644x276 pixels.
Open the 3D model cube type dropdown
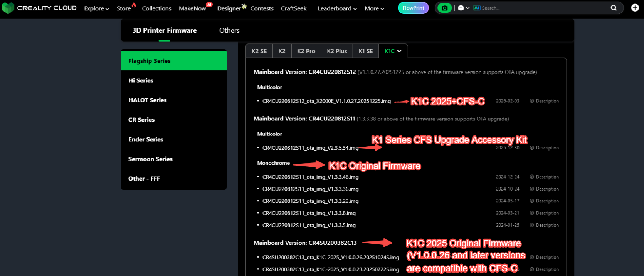(464, 8)
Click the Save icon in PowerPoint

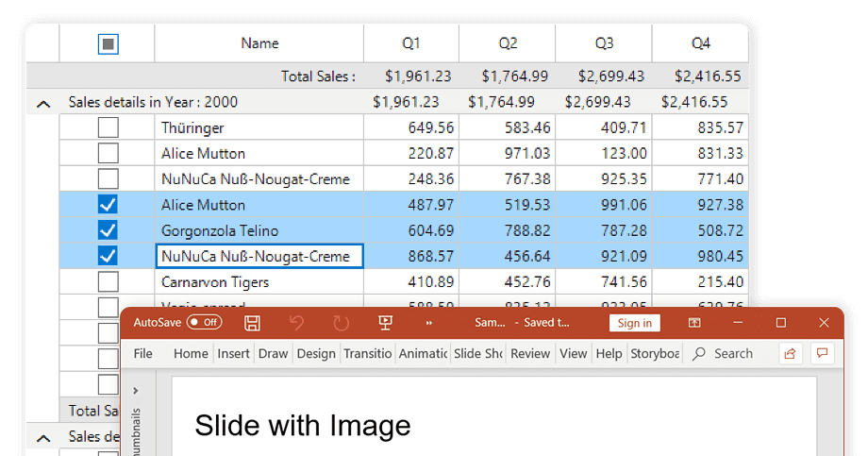[252, 323]
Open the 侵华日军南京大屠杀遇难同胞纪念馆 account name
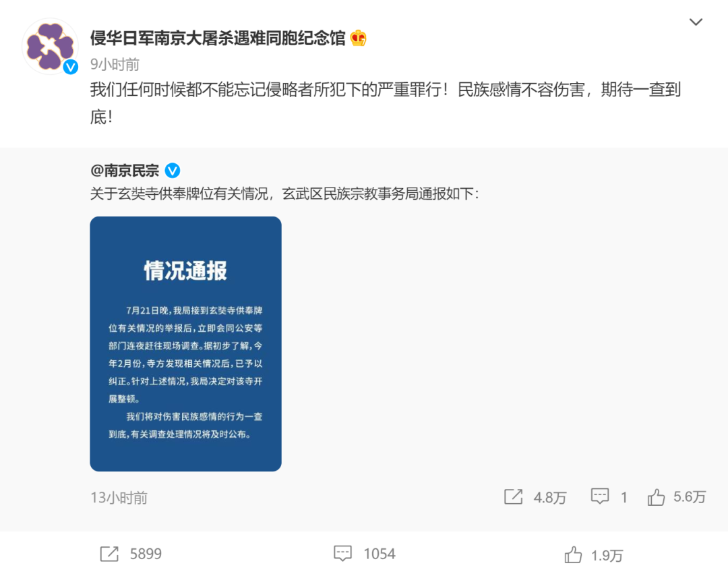This screenshot has width=728, height=576. [218, 38]
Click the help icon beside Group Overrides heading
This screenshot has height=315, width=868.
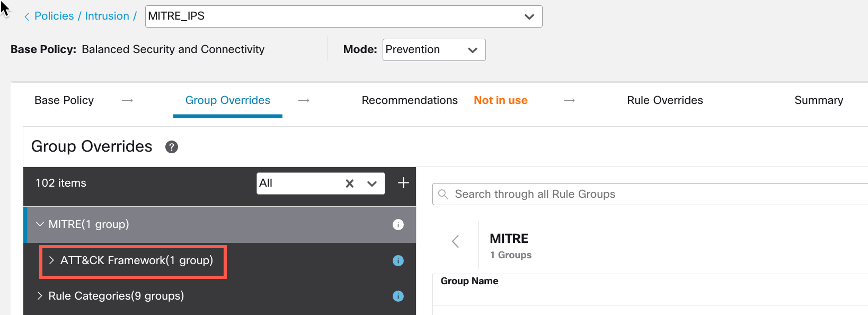[x=171, y=147]
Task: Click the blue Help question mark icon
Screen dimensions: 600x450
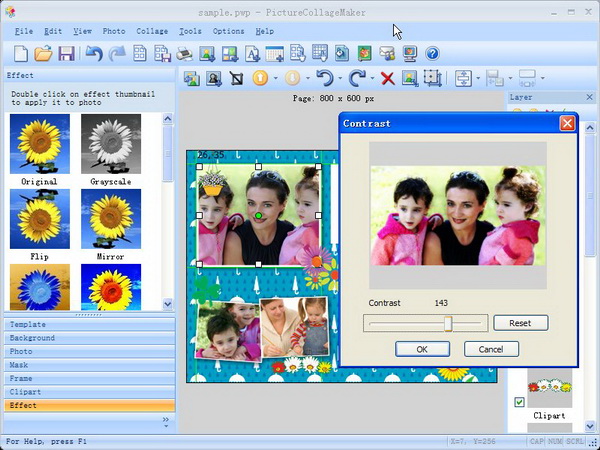Action: click(433, 53)
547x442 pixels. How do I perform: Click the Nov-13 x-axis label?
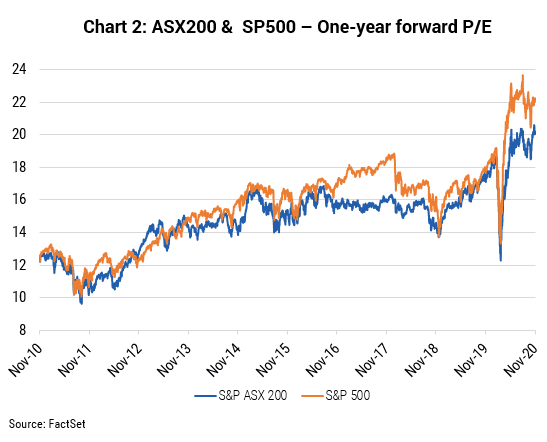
_ _ _
YOUR INSTRUCTIONS:
Return the line containing "This screenshot has height=315, width=868." and every line after it through the end of the records above, exactly and nothing else, but not the pictures.

RESULT FOR THIS EXERCISE:
This screenshot has height=315, width=868.
[x=171, y=147]
Task: Click the blue Help question mark icon
Screen dimensions: 600x450
Action: click(433, 53)
547x442 pixels. How do I perform: Click the Nov-13 x-axis label?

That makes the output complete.